How long can cable television support the business of professional sports?

This is a good basketball time to be from Northeastern Ohio. This blogger, having grown up in the Cleveland, Ohio area, is basking in the victory of the hometown Cleveland Cavaliers in the finals of the National Basketball Association playoffs. The final game of the series on Sunday evening attracted one of the largest television viewing audiences ever for a basketball
game. Lebron James, the leader of the Cavaliers, makes Croesus-like amounts of money. While others do not earn his gargantuan sums, the compensation being paid to professional athletes is such, that it raises the question: is this sustainable?

Based on a recent piece by Louis Menand (“Show Them the Money: Is the sports business a bubble?”) about the financial structure of professional sports, which appeared in the May 16, 2016 issue of The New Yorker magazine, the answer may be “no”. Relying on the analysis set forth by Matthew Futterman in his book, “Players: the Story of Sports and Money, and the Visionaries Who Fought to Create a Revolution”, Menand describes how this salary cost structure, with its overreliance on broadcast-based revenues, may be leading professional sports to a deep and painful fall.

The principal reason for this dystopic vision of professional sports going forward is, according to Futterman, that the industry has overshot the scope of its audience. In Futterman’s words, “One of the great illusions of the sports industry is mass fascination.” The intention is not the Olympics or the World Cup, or even Euro 2016, all of which still attract a large audience for a short period. But what about the rest of the time? It is claimed that the day-by-day audience for most sports is in fact, “tiny”. Thus, far from the spotlight of the playoffs, the NBA attracts an audience of less than 3% for its local games.

The only exception to this is that National Football League, which is distinguished by the fact that its games are broadcast via television networks, which means that it is possible to get a reasonably accurate indication of actual viewership. For most other sports, however, broadcasts of games are provided through arrangements with cable companies, and in that lies the nub of the problem. Why is this so? It all has to do with bundling. As anyone who pays a monthly bill for cable (at least in the U.S.) knows, a viewer is offered a bundle of programs, many of which the viewer has no interest in ever watching. No matter—the bill is then split according to a formula among all the channels provided by the carrier.

It transpires that approximately 20% of the average cable bill goes to the channels that broadcast sporting events, which then pays out to the various sports teams a certain (and substantial) amount for the right to broadcast their games. These amounts are paid whether or not any given viewer actually is watching a game, with the result that the sums paid out to the teams bear no direct relationship to the actual number of viewers. In the words of Menand, this “means sports are currently enjoying a very large subsidy from a public that doesn’t watch them.”

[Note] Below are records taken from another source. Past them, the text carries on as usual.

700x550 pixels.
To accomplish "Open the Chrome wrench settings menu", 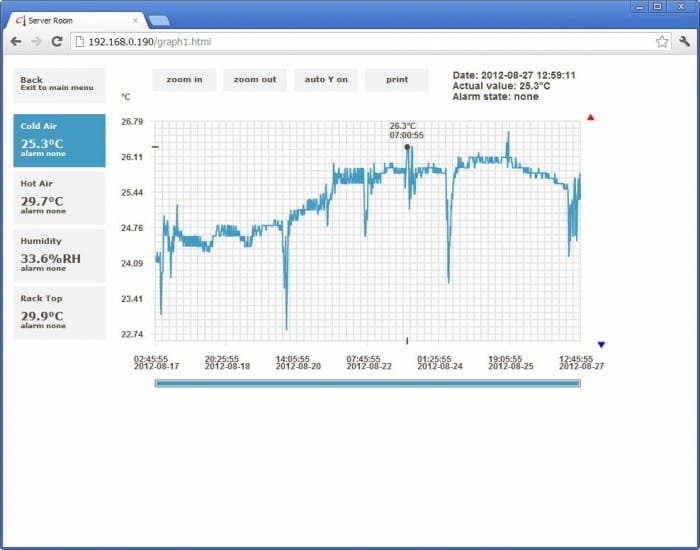I will [685, 42].

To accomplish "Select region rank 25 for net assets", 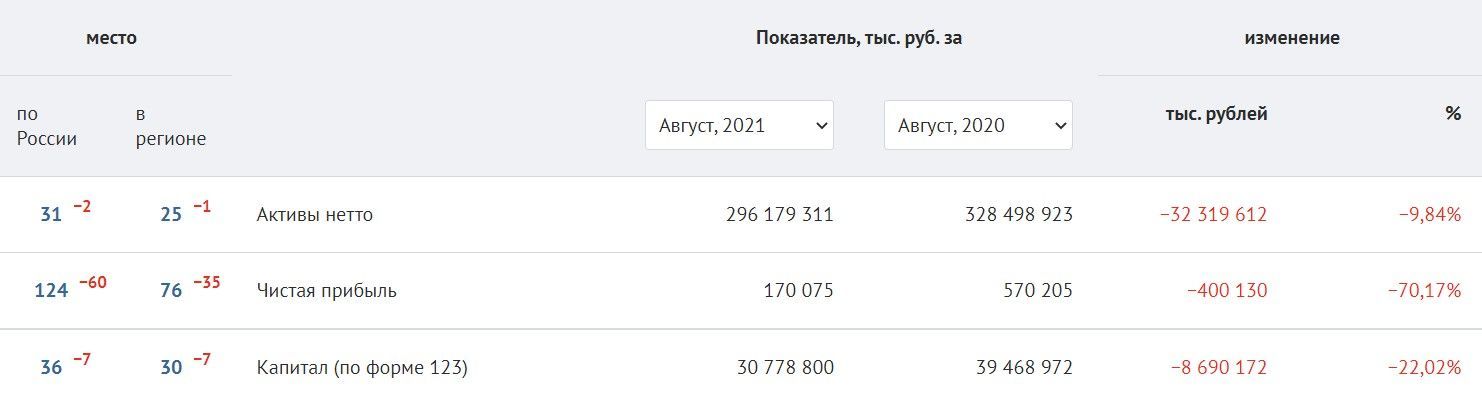I will pos(171,214).
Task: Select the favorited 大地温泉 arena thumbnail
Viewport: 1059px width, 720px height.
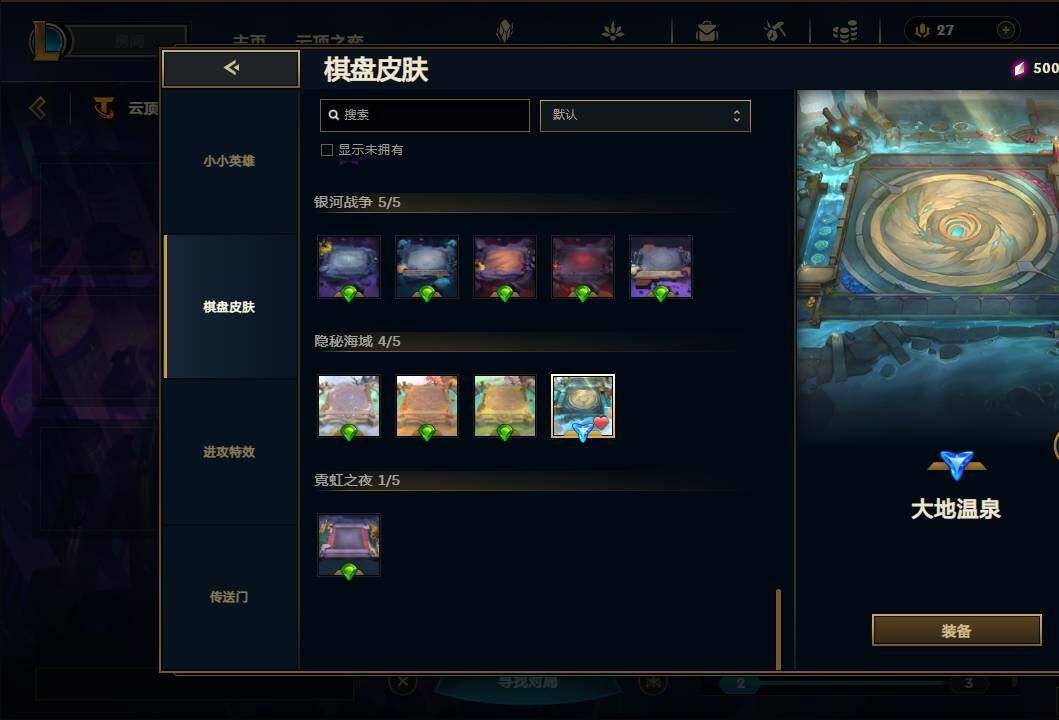Action: pos(583,407)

But this subsidy may be coming to an end. According to Menand, the cable industry may be on the way to “disaggregation”, which means that viewers will then pay only for the programs that they actual view. If this comes to pass, the sums being paid will reflect the small numbers of viewers for all sports except for American football, and these amounts will not be able to support the current salary structure. What will happen to the sports teams in a post-subsidy world is a matter of various speculation, none of which is positive for the sports industry.

Something that is not sustainable ultimately cannot be sustained. Is this the path for professional sports, based on its current funding model?